Chest Pain ICD 10
In this article before getting into chest pain ICD 10 general guidelines and Code descriptions with examples, let us see causes and some of the important terminologies related to chest pain.
It is an alarming symptom, in most cases it requires to see an ER. Chest pain need not be of cardiac origin every time. There are many other underlying causes which can manifest in the form of a chest pain.
|Cardiac related causes of chest pain||Non-cardiac related causes of chest pain|
|o Acute Myocardial infarction||o Heartburn, acid reflux or GERD|
|o Angina||o Pleurisy|
|o Aortic dissection||o Panic attack|
|o Coronary spasm||o Costochondritis|
|o Pericarditis||o Hiatal hernia|
|o Mitral valve prolapse||o Esophageal spasm, esophagitis or esophageal rupture|
|o Myocarditis||o Pulled muscles and chest wall injuries|
|o Hypertrophic cardiomyopathy||o Collapsed lung|
|o Lung cancer|
|o Pulmonary hypertension|
|o Pulmonary embolism|
Pain areas in and around the chest and the underlying causes
Important terminologies related to chest pain
- Painful respiration– Discomfort or pain associated with inhalation and exhalation due to underlying causes such as infections, musculoskeletal injuries or heart problems.
- Costochondral pain– Chest pain caused by the inflammation of the cartilage in the rib cage (Costochondritis) that mimics the pain caused due to a heart attack or other heart conditions.

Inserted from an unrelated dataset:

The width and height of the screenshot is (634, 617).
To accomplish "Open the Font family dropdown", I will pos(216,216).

- Chest wall syndrome– Stress or injury causing direct or referred pain to the chest wall.
- Precordial pain– Also known as precordial catch syndrome is characterized by sudden onset of sharp, stabbing pain in the chest. This is one of the common type of chest pain seen in children and adolescents.
- Retrosternal pain– Pain behind the sternum or breast commonly caused due to gastrointestinal problems such as GERD. Other less common causes are respiratory and cardiac conditions or tumors.

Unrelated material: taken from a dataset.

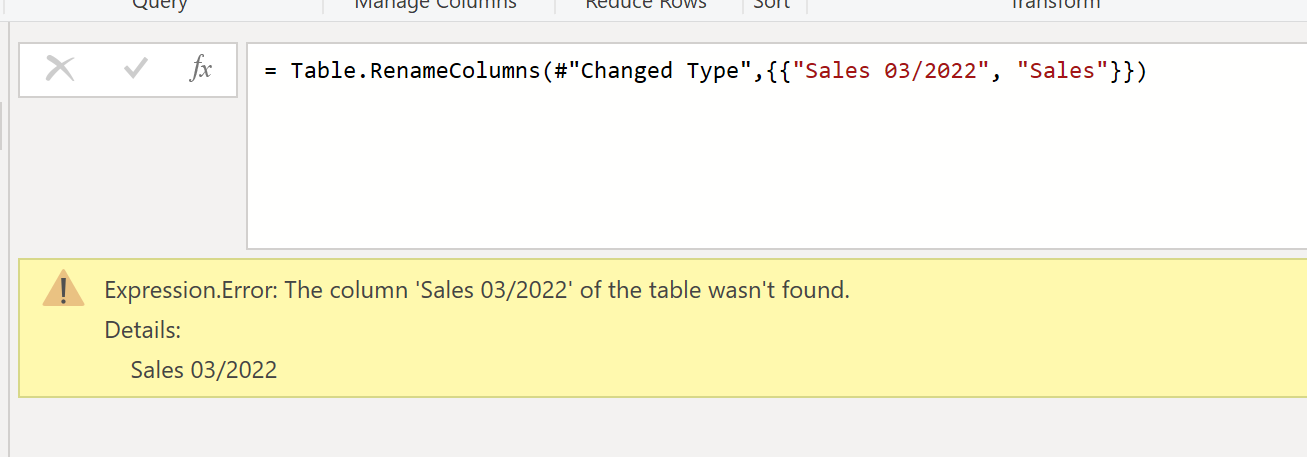Click the Reduce Rows ribbon group label
The width and height of the screenshot is (1307, 457).
pyautogui.click(x=646, y=4)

- Substernal pain– Pain below the sternum commonly caused due to gastrointestinal problems.
- Pleurodynia/Pleuritic chest pain/Pleuralgia – Severe sharp, gripping pain in the muscles between the ribs or in the diaphragm.

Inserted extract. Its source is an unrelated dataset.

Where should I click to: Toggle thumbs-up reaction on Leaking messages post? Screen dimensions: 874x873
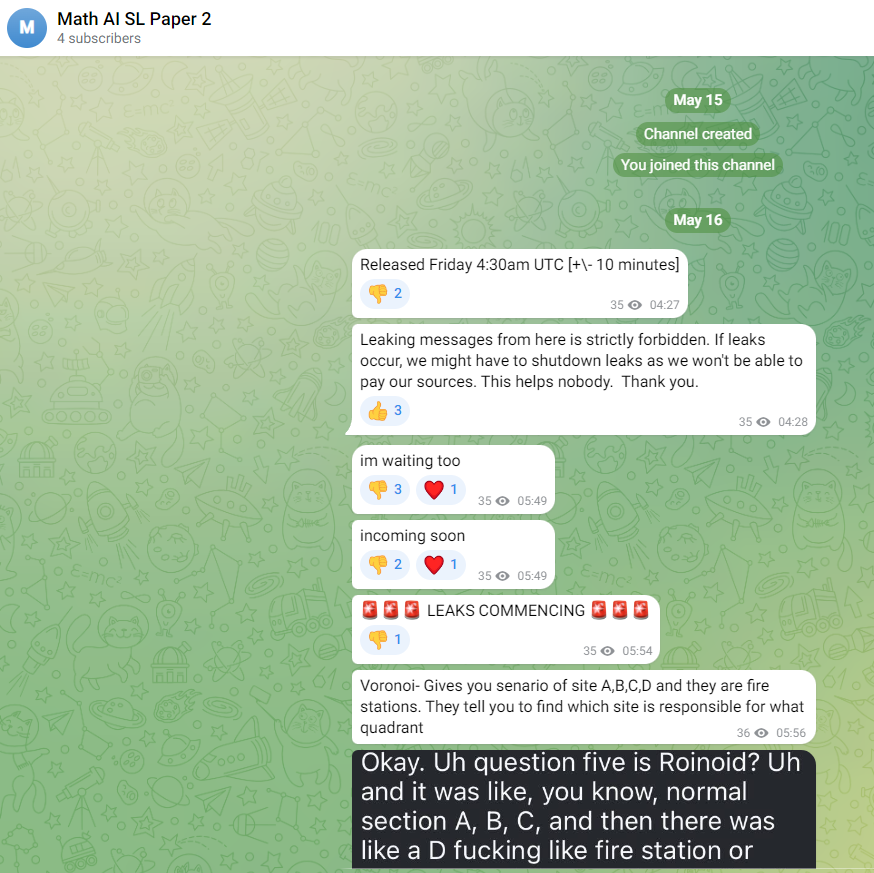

- Intercostal pain– Severe and sudden pain between the ribs or in the upper back due to sudden blow to the chest or back, overexertion or weakening of muscles.
- Anterior chest wall pain- Chest wall pain or the musculoskeletal chest pain is one of the most common cause of non-cardiac chest pain.
- Chest tightness– This can be due to serious underlying causes such as heart attack, asthma, pulmonary hypertension, ulcers, rib fracture or due to GERD, muscle strain. Chest tightness can also be caused due to active stress response or “flight or fight” response.
Chest Pain ICD 10 general guidelines:
- Documentation is the key to accurate coding of the chest pain. If the chest pain is due to any underlying condition and there is documentation of a confirmed diagnosis, the code for chest pain is not to be coded separately.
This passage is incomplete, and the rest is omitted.